Lihat ke Halaman Asli

Pulanglah Nak! Sebelum Gelap Menjadi Terang

Diperbarui: 25 Juni 2015   06:15

Kompasiana adalah platform blog. Konten ini menjadi tanggung jawab bloger dan tidak mewakili pandangan redaksi Kompas.

Cerpen. Sumber ilustrasi: Unsplash

Pak Sastro memperhatikan anak putrinya yang sebentar lagi genap berumur 20 tahun. Ia sedih, mengapa anaknya tak pernah menuruti kemauannya. Berbagai cara sudah pernah ia lakukan agar anaknya tidak melakukan pekerjaannya lagi. Dia masih percaya pada anak putrinya yang ia beri nama Sartini kalau suatu saat nanti dia akan menjadi anak yang baik.

“Nduk .. nduk nduk .. awakmu mbok tobat! Jangan lagi jadi biduan orkesan” kata Pak Sastro ke Sartini.

“ Pa’e, aku hidup dari manggung. Uangnya kan ya juga buat Pa’e” jawab Sartini sambil melenggang keluar rumah.

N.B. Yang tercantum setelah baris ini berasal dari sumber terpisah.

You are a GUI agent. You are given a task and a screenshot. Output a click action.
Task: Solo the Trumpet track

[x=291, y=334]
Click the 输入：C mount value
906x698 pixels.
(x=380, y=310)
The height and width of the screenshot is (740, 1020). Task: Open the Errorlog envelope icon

Kini, tinggal Pak Sastro duduk sendiri di kamar itu. Masih saja ia tak terima jika anaknya terus-terusan manggung dari satu pentas orkes ke pentas yang lainnya. Tampaknya semangat untuk menasihati anaknya belum habis. Kemudian, Ide cemerlangpun kembali datang menghampiri kepala Pak Sastro. ‘Sepertinya aku harus mengalihkan konsentrasi Sartini ke ketrampilan lain biar dia ga nyanyi lagi’ ucapnya dalam hati.

***

Keesokan sorenya setelah menghubungi teman-temannya yang punya lembaga ketrampilan menjahit, melukis, dan ketrampilan lain, Pak Sastro kembali menemui Sartini. Ia ketuk pintu kamar Sartini.

“Nduk Tini, ntar habis maghrib ikut pa’e ya! Kita jalan-jalan” ajak Pak Sastro.

“Inggih Pa’, ini Sartini lagi berias. Biar tambah ayu …” jawab Sartini singkat.

“Yo wes, ntar pa’e tunggu di depan yo!” ucap Pak Sastro sambil keluar rumah untuk menunggu Sartini.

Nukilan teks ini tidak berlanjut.